They prescribe the procedure to be followed for forest land to be diverted for non-forestry uses such as road construction, highway development, railway lines, and mining.
Other Related Committees:
The Lokur Committee (1965) was set up to look into criteria for defining Schedule Tribes. The Committee recommended 5 criteria for identification, namely, primitive traits, distinct culture, geographical isolation, shyness of contact with the community at large, and backwardness.
Bhuria Commission (2002-2004) focused on a wide range of issues from the 5th Schedule to tribal land and forests, health and education, the working of Panchayats, and the status of tribal women.
A High-Level Committee (HLC) in 2013, under the chairmanship of Prof. Virginius Xaxa, was constituted to study the 5 critical issues related to tribal communities: (1) livelihood and employment, (2) education, (3) health, (4) involuntary displacement and migration, (5) and legal and constitutional matters.

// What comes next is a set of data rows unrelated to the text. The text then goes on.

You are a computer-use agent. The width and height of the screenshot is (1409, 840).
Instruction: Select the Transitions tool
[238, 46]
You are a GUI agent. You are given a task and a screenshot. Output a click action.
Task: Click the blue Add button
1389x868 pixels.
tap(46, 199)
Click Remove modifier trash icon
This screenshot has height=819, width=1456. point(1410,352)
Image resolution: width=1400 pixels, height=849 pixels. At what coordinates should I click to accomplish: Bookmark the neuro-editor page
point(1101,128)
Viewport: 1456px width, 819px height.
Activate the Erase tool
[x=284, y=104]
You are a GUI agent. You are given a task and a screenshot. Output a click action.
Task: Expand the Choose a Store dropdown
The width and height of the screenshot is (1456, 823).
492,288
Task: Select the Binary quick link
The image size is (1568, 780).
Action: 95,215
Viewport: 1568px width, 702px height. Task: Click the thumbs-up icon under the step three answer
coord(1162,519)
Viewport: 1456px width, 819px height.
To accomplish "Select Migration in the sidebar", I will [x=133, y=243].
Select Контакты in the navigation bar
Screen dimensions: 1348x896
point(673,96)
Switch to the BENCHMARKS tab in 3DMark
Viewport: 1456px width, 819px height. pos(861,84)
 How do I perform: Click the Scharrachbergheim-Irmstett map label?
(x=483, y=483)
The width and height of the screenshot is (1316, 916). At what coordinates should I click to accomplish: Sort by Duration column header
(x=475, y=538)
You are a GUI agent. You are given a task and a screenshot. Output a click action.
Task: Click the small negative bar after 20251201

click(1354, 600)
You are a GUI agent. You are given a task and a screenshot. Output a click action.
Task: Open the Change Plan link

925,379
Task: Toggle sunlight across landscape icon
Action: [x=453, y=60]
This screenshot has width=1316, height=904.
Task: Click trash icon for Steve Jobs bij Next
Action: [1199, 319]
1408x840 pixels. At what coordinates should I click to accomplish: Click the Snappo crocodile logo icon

National Commission for Scheduled Tribes (NCST):
NCST was set up with effect from 19th February 2004 by amending Article 338 and by inserting a new article 338A in the Constitution through the 89th Constitution Amendment Act, 2003. Hence, it is a constitutional body.
Article 338A inter-alia gives powers to the NCST to oversee the implementation of various safeguards provided to STs under the Constitution or under any other law for time being in force or under any other order to the Government and to evaluate the working of such safeguards.
Why tribals are crucial for sustainable forest management?
Stewardship by forest-dwelling communities considerably slows the rate of forest degradation.
The low-carbon-footprint lifestyle of the tribal people has conserved the global environment for millennia and their wisdom and sustainable methods should be recognized, adopted, and promoted to effectively mitigate climate change.